▶ Fragmento elegido:

----

El mensaje es el pretexto para hablar del medio

El ejercicio de la sátira como método de conocimiento, eso es La estrella de Ratner (Traducción de Javier Calvo. Seix Barral, España, 548 páginas, 2014), del estadunidense Don DeLillo. Este libro monstruo le dio a su autor un halo de culto, un toque de misterio que lo volvió como Fantomas, una amenaza elegante. Siguió la influencia de William Gaddis, autor de Los reconocimentos, pare recordarnos que la paranoia y el sarcasmo son herramientas ideales para criticar a una sociedad edificada sobre simulacros.
DeLillo se enfocó en lograr con este libro, publicado por primera vez en 1976, una sátira menipea (caracterizada por el ataque a ciertas actitudes mentales, más que a las personas), protagonizada por Billy Twillig, un genio de las matemáticas de 14 años, quien ha sido galardonado a tan tempranísima edad con el Nobel. Este chico del Bronx es trasladado a una megaestructura, lejos de la civilización, para trabajar con un exquisito grupo de locos geniales. La tarea de Billy es descifrar una señal de radio procedente de un astro lejano, presuntamente se trata de un mensaje emitido por una inteligencia alienígena. Esa es la excusa para que el escritor nos muestre la demencia del mundo académico.
Dividida en dos partes, la novela recrea, más que un viaje iniciático por las crestas y valles de las ciencias exactas, la patética lucha de egos que define a los científicos de este libro como cretinos sabelotodo, envidiosos y megalómanos (un parecido asombroso con los escritores y los filósofos). Pero la importancia de la novela no es la traducción del mensaje sino la fuente de éste. De ahí que los bordes rocosos del relato nos lleven del tingo al tango a las zonas oscuras de la ciencia mimada por la locura.

----

▶ Material de origen:
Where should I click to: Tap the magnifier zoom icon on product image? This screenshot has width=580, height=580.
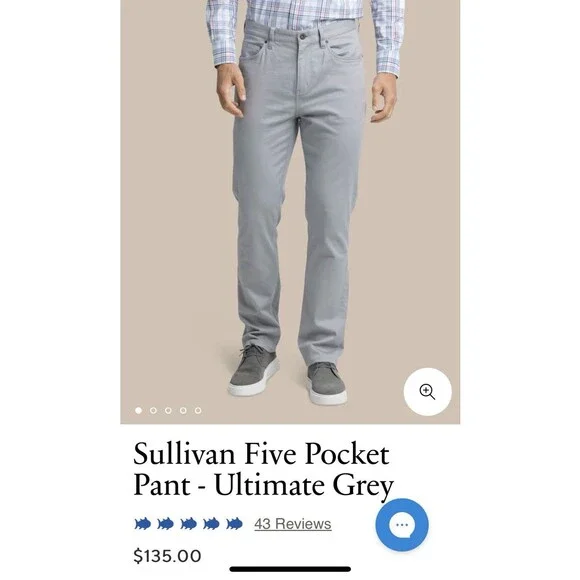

----

▶ Desafíos:
(a) En el fragmento sobre La estrella de Ratner, ¿qué tiene que hacer Billy Twillig en la megaestructura?
(b) Convierte en una lista breve el párrafo del fragmento sobre La estrella de Ratner que empieza con "DeLillo se enfocó en lograr", sin perder sus datos principales.

▶ Respuestas completas:
(a) Tiene que descifrar una señal de radio que viene de un astro lejano y que al parecer es un mensaje de una inteligencia alienígena.

(b)
- El libro se publicó por primera vez en 1976 y es una sátira menipea, que ataca ciertas actitudes mentales más que a las personas.
- El protagonista es Billy Twillig, un genio de las matemáticas del Bronx que tiene 14 años y ya ganó el Nobel.
- Lo llevan a una megaestructura lejos de la civilización para trabajar con un grupo de locos geniales.
- Su tarea es descifrar una señal de radio de un astro lejano, que supuestamente es un mensaje de una inteligencia alienígena.
- Esa historia le sirve al autor para mostrar la demencia del mundo académico.